Saab CEO Håkan Buskhe revealed this week that the company is exploring the idea of an Optional Manned Gripen (OMG). While believing that manned operations will still be needed for at least the next 40 years, Buskhe also recognizes that many “dull and dangerous” missions could be performed better by an unmanned aircraft. Using an OMG for such roles rather than acquiring another type of aircraft would, in essence, halve the logistics costs. OMGs could perhaps operate in a formation under the control of piloted aircraft.
Saab (Chalet A278, Static D146) head of aeronautics Lennart Sindahl outlined that an iterative approach would be adopted to develop optional manned capability. This would begin with basic altitude hold and waypoint navigation before increasing in complexity to the point where an unmanned Gripen could operate tactically with reference to a manned lead aircraft, or even undertake complex beyond visual range maneuvers. As with the planned carrier-capable Sea Gripen, further development of an OMG would require a customer to come on board to support the design and development effort.
New Eurofighter MD
The new managing director of Eurofighter said here yesterday that that the company must become leaner, more flexible and take decisions faster. CEO Alberto Gutierrez arrived 10 days ago from Spain and Airbus Military, where he was head of operations.
This week’s news from the partner countries concerns the Meteor Bvraam. On May 31, Germany became the last of the four to sign a production contract with MBDA, and Eurofighter signed a Meteor integration contract with the NATO Eurofighter and Tornado Management Agency (Netma) here at the Paris show. The partner air forces will go operational with the top-of-the-range air-air missile in 2016-17, according to Gutierrez.
The new boss said that Eurofighter (Chalet A262, Static D126) hopes to capture 25 percent of nearly 1,000 combat aircraft that are projected to be bought in the next decade. The current sales campaigns are in Korea (40 to 60 aircraft, best and final offers submitted), Kuwait, Qatar, and Malaysia.
JSF “Much Improved”
U.S. government procurement officials issued a “much improved” report on the state of the Lockheed Martin F-35 Lightning II stealth fighter program last week. The Pentagon’s Under Secretary for Acquisition, Technology and Logistics Frank Kendell said he was cautiously optimistic about increasing the production rate, although the flight test program was still only 40 percent complete. The focus is now on sustainment, Kendall said. “We’re attacking the life cycle costs and looking hard at bringing in competition,” he added.
In yesterday’s F-35 briefing here, Lockheed Martin v-p of program integration Steve O’Bryan said that the test program is now on schedule, following the revisions three years ago to what he admitted was previously “an over-optimistic plan.” The Block 2B software that provides initial warfighting capability was now in flight test. The first-life structural tests had been successfully completed. “We’ve done 4,500 flights and 8,000 hours, and 50 percent of these have been in the last 12 months,” he added. Further, “we’re on path to achieve an $85 million unit recurring flyaway price for the F-35A by 2020,” he reported.

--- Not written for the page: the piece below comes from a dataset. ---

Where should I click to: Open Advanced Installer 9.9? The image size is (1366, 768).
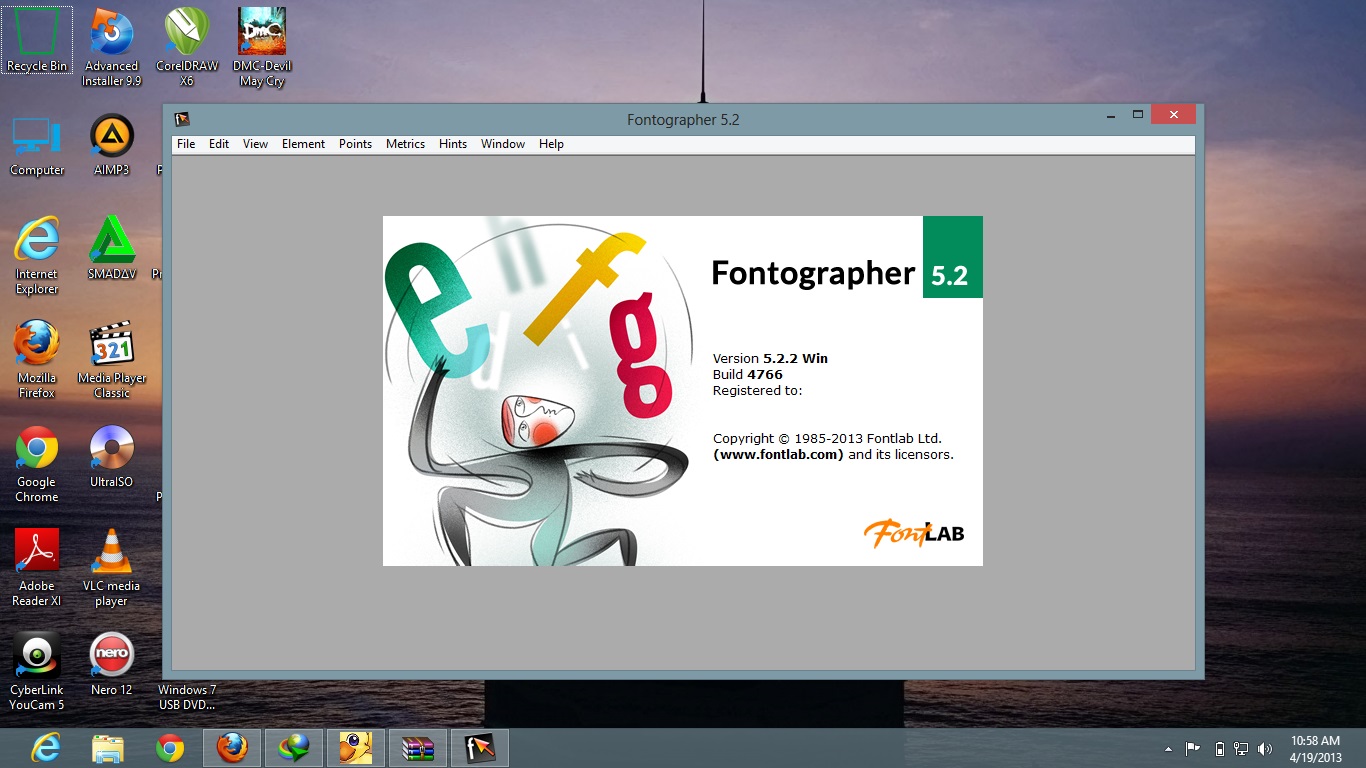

Here in Paris, Lockheed Martin signed a contract with AIM Norway for horizontal and vertical tails and inked an MoU with CAE for F-35 future training solutions. Level 1 partner BAE Systems signed a deal with Magellan Aerospace for horizontal tails and with Terma for carbon fiber tailskins. Two further signings with Dutch industry were pending as AIN’s last Paris Air Show News 2013 edition went to press.